Мир переводил растерянный взгляд с отца на Вадима и обратно. Он мало что понял в этом разговоре для двоих, но вмешиваться и переспрашивать не решился. Да и отец как-то... потух.
Вадим отметил опущенные уголки губ Димы и, подхватив его под руку, преувеличенно громко шепнул Миру:
- Извини, мой юный бог, но я украду твоего отца для приватной беседы. Вон там как раз есть темный уголок.
Мир только успел кивнуть, как Герасимов, сжав локоть отца, буквально потащил его за собой.
- Вот здесь нам никто не помешает, - Вадим довел Диму до указанного "темного уголка" и припечатал к стене. Заглянул в почти испуганные глаза и почти ласково произнес:
- А теперь, душа моя, поговорим. Какого черта с тобой твориться?
Дима беспомощно смотрел в глаза Вадима, точно не зная с чего начать.
- Тебе случалось проснуться утром, и долго пытаться вспомнить, что тебе приснилось просто потому, что с каждым вздохом ты чётче чувствуешь ощущение надвигающейся катастрофы? Вроде бы всё прекрасно. Каждый день спокоен, никаких неожиданностей, но ощущение тебя не покидает, хоть ты так и не сумел усмотреть угрозы в дурацком сновидении. Я... Я не знаю, что такое, Вадька. - Дима смял в пальцах рукава дорогого пиджака Герасимова и закусил губу. - Но ради всего святого, если ты всё-таки заберёшь Мира, береги его!
- Не устраивай истерик, Бикбаев, - жестко произнес Вадим, по опыту зная, что иногда с Димой лучше не церемониться. - Я его никуда не забираю. Это всего лишь кастинг. И всего лишь постановка. Да, дома он будет появляться реже, но от этого ты не перестанешь его видеть. И потом... Как ты мог подумать, что я позволю чтобы с ним что-нибудь случилось?
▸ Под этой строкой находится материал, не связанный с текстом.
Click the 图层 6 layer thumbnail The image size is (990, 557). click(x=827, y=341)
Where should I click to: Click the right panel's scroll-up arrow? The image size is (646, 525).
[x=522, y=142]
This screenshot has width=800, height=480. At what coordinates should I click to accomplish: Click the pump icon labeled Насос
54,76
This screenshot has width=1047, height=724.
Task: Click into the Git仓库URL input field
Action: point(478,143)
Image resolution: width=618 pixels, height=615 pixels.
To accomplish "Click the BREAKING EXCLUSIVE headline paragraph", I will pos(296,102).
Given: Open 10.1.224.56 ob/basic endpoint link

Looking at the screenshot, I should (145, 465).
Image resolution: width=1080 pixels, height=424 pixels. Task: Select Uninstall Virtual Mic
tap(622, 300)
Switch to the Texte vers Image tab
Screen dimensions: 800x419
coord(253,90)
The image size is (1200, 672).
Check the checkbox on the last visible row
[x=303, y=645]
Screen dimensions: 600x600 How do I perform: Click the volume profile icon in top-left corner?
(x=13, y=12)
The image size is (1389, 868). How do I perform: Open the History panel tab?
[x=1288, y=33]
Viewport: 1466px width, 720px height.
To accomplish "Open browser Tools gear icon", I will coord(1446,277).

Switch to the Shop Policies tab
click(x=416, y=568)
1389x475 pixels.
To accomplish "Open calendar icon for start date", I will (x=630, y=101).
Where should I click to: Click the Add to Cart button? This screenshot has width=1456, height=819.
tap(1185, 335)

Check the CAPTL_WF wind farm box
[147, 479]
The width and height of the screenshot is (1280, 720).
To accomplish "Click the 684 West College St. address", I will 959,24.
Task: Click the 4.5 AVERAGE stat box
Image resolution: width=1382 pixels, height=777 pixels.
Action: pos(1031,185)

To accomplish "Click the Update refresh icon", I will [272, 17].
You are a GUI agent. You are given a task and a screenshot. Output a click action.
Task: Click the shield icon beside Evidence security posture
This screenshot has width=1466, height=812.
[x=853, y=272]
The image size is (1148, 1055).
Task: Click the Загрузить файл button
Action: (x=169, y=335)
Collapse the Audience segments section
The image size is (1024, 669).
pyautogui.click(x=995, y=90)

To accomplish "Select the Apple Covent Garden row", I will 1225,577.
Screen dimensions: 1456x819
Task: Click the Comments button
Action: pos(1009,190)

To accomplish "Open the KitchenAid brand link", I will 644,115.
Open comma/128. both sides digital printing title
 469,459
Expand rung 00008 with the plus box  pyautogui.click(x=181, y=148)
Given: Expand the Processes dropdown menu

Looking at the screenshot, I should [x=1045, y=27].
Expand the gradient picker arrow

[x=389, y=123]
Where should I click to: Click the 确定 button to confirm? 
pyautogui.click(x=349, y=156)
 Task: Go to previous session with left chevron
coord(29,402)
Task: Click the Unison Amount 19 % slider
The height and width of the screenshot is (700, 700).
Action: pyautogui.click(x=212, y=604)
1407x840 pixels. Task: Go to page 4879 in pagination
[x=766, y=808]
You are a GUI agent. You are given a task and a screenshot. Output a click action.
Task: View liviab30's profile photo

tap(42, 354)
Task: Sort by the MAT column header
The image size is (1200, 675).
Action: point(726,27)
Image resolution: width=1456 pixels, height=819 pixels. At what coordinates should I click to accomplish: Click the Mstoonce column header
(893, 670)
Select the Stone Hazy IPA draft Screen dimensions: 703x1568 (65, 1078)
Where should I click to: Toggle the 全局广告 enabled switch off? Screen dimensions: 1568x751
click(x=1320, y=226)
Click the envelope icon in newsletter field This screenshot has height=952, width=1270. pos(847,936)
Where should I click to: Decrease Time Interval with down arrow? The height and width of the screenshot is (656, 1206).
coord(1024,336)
Это твой СЫН, Димка. А, значит, и мой тоже, - Вадим заглянул в полные тихого ужаса глаза друга и выдохнул, прижимаясь лбом к его лбу: - Ну, что с тобой? Успокойся. Не пугай ребенка и меня не пугай. Просто ты у нас слишком впечатлительный. А мое предложение - слишком неожиданное. Ты привыкнешь к этой мысли, и все снова станет нормальным. Только сейчас не делай ошибок. Договорились?
Дима тяжело кивнул.
Мутило. То ли от той мизерной дозы алкоголя, то ли от навалившейся усталости.
- Теперь, если ты не намерен подарить мне страстный поцелуй, вали, Герасимов, иначе поцелуй тебе подарю я.
- Размечтался, - фыркнул Вадим, отпуская Диму и позволяя ему ровно встать. - Страстные поцелуи - это последнее средство. А у нас не тот случай. Поэтому просто забудь о своем "дурацком сновидении" и пошли пить и веселиться. А то время уже за полночь, а у меня и градуса во рту не побывало, - Герасимов с комичным выражением лица отряхнул пиджак Димы, сдунул с него несуществующие пылинки и, отступив на шаг, изобразил поклон:
- После вас, душа моя. Положим этот мир к своим ногам.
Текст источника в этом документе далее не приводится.